Missouri looking to gain momentum in energy efficiency

  

JEFFERSON CITY, Mo. – Missouri is looking to implement an energy efficiency strategy that would provide benefits for consumers and utilities. The PSC met this morning to discuss the future of the MEEIA. This morning, the Missouri Public Service Commission (PSC),  passed an order opening a working case to review the effectiveness of the Commission’s rules implementing the Missouri Energy Efficiency Investment Act (MEEIA). PSC’s review will be the first review of MEEIA.

“These are good policy discussions,” PSC Chairman Robert Kenney said.

Findings from the 2013 ACEEE energy efficiency policy survey were released earlier this year, and Missouri was found to be 44th in the country for energy efficiency, one down from last year.

For decades, Missouri has been far behind in the national race to be at the top in renewable energy and energy efficiency standards and implementation. Missouri is a state the relies heavily on the a steady supply of coal to meet energy demand. As of late, federal and state government agencies have begun to crack down on pollution emission amounts, such as the EPA Clean Power Plan, and for Missouri, a reduction in energy usage is considered to be the key to keeping the state in the safe zone.

Once Senate Bill 376 was signed by Governor Nixon in 2009, Ameren Missouri was the first Missouri utility to establish customer rebates for residential and commercial energy efficiency measures, such as lighting upgrades and retrofitted air conditioners.

“Energy efficiency programs are the cleanest, easiest and quickest ways to protect our precious resources and energy efficiency programs are a vital component of any successful comprehensive energy policy,” Senator Brad Lager (R-Maryville), sponsor of SB 376, said. “Senate Bill 376 finally adds this tool to the toolbox.”
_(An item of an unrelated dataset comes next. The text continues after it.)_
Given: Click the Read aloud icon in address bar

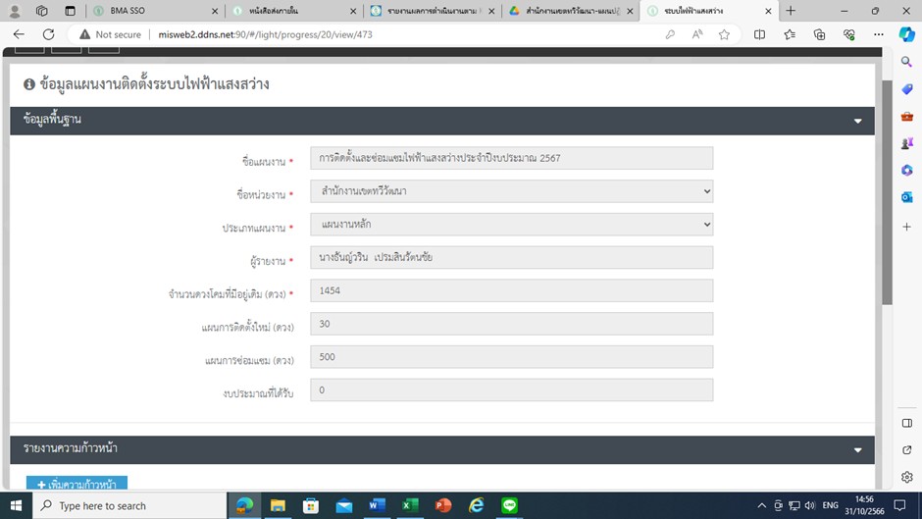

The bill requires the PSC to allow electric companies to recover costs of the program. For example, Ameren includes a special fee on the bills of their consumers, but in turn, consumers receive discounts for their energy efficiency efforts. Program created by Missouri utilities will only receive PSC cost recovery if the program has been fully approved by the PSC. Cost recovers include reimbursement for costs such as lost electricity revenue due consumers utilizing more efficient appliances.

For those consumers and companies can opt out of MEEIA if they are looking to avoid the additional rate on their energy bill, regardless of whether their energy provider provides a PSC-approved energy efficiency rebate program or not.

Rachael Herndon contributed to this story.